020 天乃さんと調べ学習
「ほら、今使われているのは戦争で作りすぎた飛行機でしょう? 私たちにとってはただの移動手段という感覚だけれど、もともとどういう風に使われていたのかって調べるのも面白そうじゃないかしら」
「おお、それなら今の生活とも繋がるしいいんじゃないか? なあ、四重?」
「ええ、さすがセキレイ。いいと思いますよ」
「本当? よかったわ――――どうかしら、下地くん」
「えっ……ああ、僕もいいと思うよ」
慌てて答えるイスカに、セキレイはよし、と頷いた。
「――決まりね。それじゃ、細かい内容を決めましょう」
「ちょうどまとめました、大雑把ですけど……こんな感じで」
カラがノートを逆さにして、くっつけた机の真ん中に置く。はらいが目立つ綺麗な文字で、四つの項目が並んでいる。
一つ、現在使われている機種の使用率内訳。
二つ、人気の機体名。
三つ、二で挙げた機体の戦時中の使用について。
四つ、上記についての考察。
「全然大雑把じゃないわね……ありがとうカラ、仕事が早いわ」
「……もうこれでよさそうだね」
「だな。流石は委員長キャラなだけあるな!」
「……なんですかそれは」
じとっとしたカラの視線を、ティトはかははと笑い飛ばした。
後ろ手を組みながら周ってきた教師も太鼓判を押し、四人は教室を出て図書室へ向かう。
「――よかったなイスカ。
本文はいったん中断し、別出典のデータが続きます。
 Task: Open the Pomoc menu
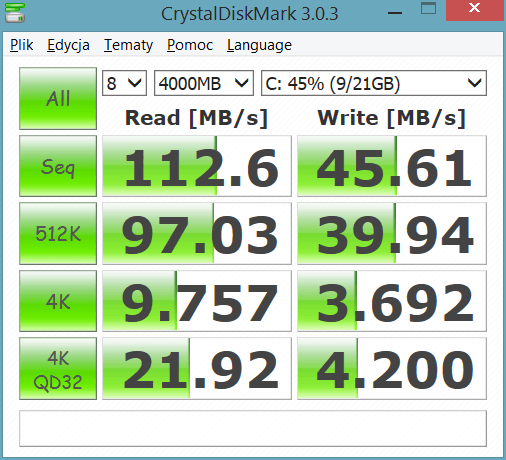click(190, 45)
話しかけられて」
女子二人から少し遅れて歩きつつ、囁くティト。
「だから――はぁ……」
「上手くやれば友達くらいにはなれるかもしれないな!」
――もう友達なんだけど、とはもちろん言えない。
「……そういうティトはどうなの。そういう話をする割に、恋人作ろうとしてないみたいだけど」
「俺はパッションで動く人間だからな。あいにく今はその気がないし、なんなら他人の恋路のほうが興味がある」
だから今のお前を見てるのが最高に楽しいんだ、と背中を叩かれた。
余計なお世話だ、と言い返していると――。
「――二人とも、廊下ですし授業中ですよ」
「……おっと、すまんすまん」
カラにまとめて注意される二人。
ふん、と鼻を鳴らしたその横で、セキレイがくすり、と小さく笑った。
図書室備え付けの情報端末は入れ替え工事が済んだばかりで、以前よりずいぶん厚みが減ったモニタがつるつると輝いていた。
ころんとした筐体のボタンを押し、立ち上がるのを待つ。
「――まずはよく乗られている機種よね。交通省の資料、公開されていればいいんだけど」
「もし無かったら、少し情報は古くなりますけど、ここの蔵書を参考にするしかないですね……。一昨年までの資料は多分あるでしょう」
「一応探しとくか、参考になるかもしれないしな。イスカ、天乃とそっちを頼むわ。俺は四重と資料探してくる」
さらっと二人きりにするつもりだ、と頭を抱えるイスカ。驚くほど自然で、強引な手口だった。
ちょっと、とカラが文句を言いかけたが、途中で諦めたらしい。小さく首を振った。
「……いいでしょう。その方が効率的ですし」
本棚の間を歩いていく二人を見て、セキレイがこそっと耳打ちする。
「――ねぇ、もしかして有馬くんって、カラのこと気になっているのかしら?」
どうやら真逆の勘違いをしている様子だった。
ほっとしつつ、イスカはちょっとした仕返しをする。